Commentary
Video
Author(s):
Andrew Ip, MD, discusses the implications of using next-generation sequencing alongside machine learning in the diagnosis of hematologic malignancies.
Andrew Ip, MD, medical oncologist, John Theurer Cancer Center, Hackensack University Medical Center, discusses findings from a study assessing the feasibility of replacing flow cytometry analysis with next-generation sequencing (NGS) alongside machine learning to detect and diagnose hematologic malignancies, highlighting the clinical implications of this research.
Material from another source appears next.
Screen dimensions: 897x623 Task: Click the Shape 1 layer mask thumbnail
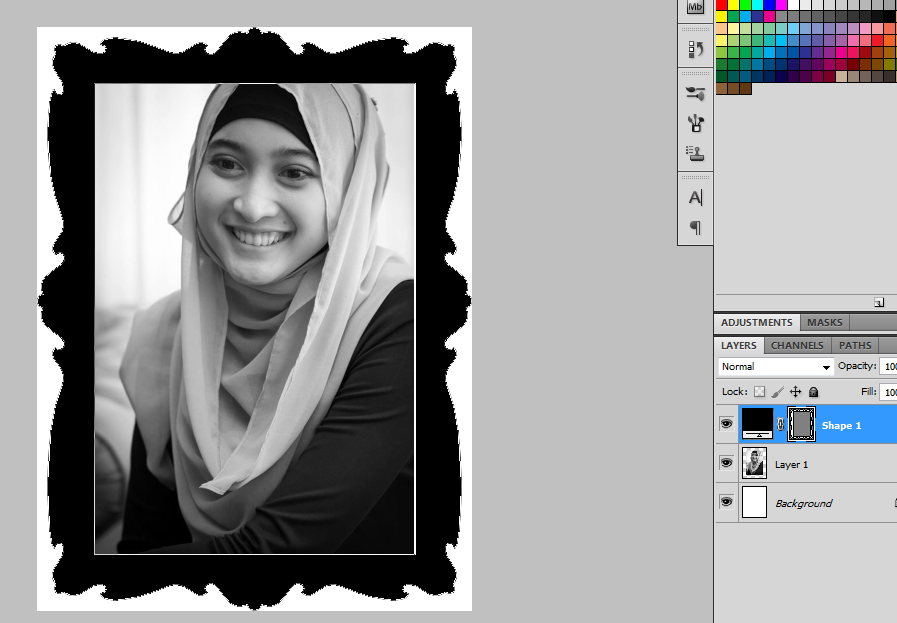click(801, 424)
At the 2023 ASH Annual Meeting, results from the study showed that the use of NGS to quantify RNA levels from 30 CD markers in combination with a machine learning algorithm may serve as a reliable and accurate screening method for differential diagnosis across various hematologic conditions. The study reported an area under the curve (AUC) consistently exceeding 90%, indicating a strong true positive rate with a 2% chance of false positivity. Notably, the data from this study were obtained from peripheral blood test samples.
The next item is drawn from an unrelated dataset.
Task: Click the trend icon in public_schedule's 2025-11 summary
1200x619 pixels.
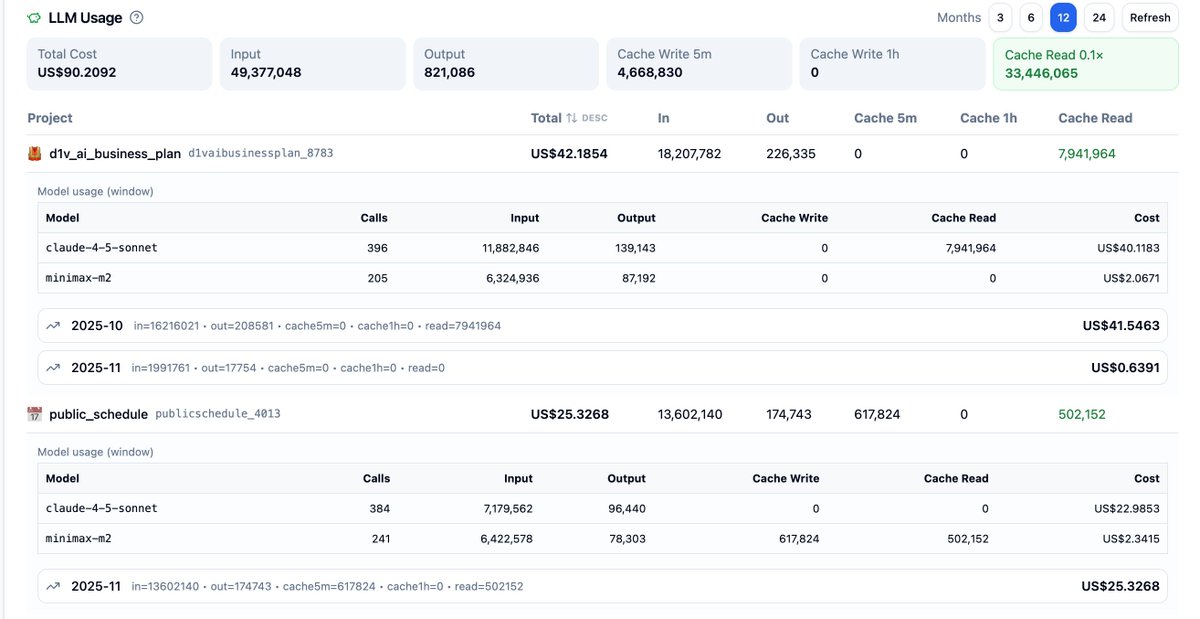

The utilization of liquid biopsies has gained traction in recent years due to its ability to provide comprehensive information about cancer without the need for invasive tissue biopsies, Ip begins. This approach has been promising in hematologic malignancies, where NGS technologies can detect specific genetic alterations associated with various blood cancers, he notes.
Findings from this study build upon prior research, including a study published in the New England Journal of Medicine, which explored the feasibility of detecting acute myeloid leukemia (AML) using whole-exome sequencing, Ip states. The study found that whole-genome sequencing provided rapid and accurate genomic profiling in patients with AML or myelodysplastic syndrome, he reports.
Based on this study, Ip and his colleagues at the Genomics Testing Cooperative used a more targeted NGS panel focused on RNA and DNA mutations to assess the utility of NGS-based liquid biopsies across different hematologic conditions beyond AML, Ip says.
This research suggests that liquid biopsies using NGS and machine learning could improve the diagnosis and monitoring of hematologic neoplasms, Ip explains. By providing potentially more accurate, powerful, and automated methods of disease detection, this approach could enhance patient care, facilitate earlier interventions, and potentially reduce the need for more invasive diagnostic procedures like bone marrow biopsies or lymph node biopsies, Ip expands. Further research and validation will be needed to potentially integrate these technologies into routine clinical practice and optimize their utility across different hematologic cancers, Ip concludes.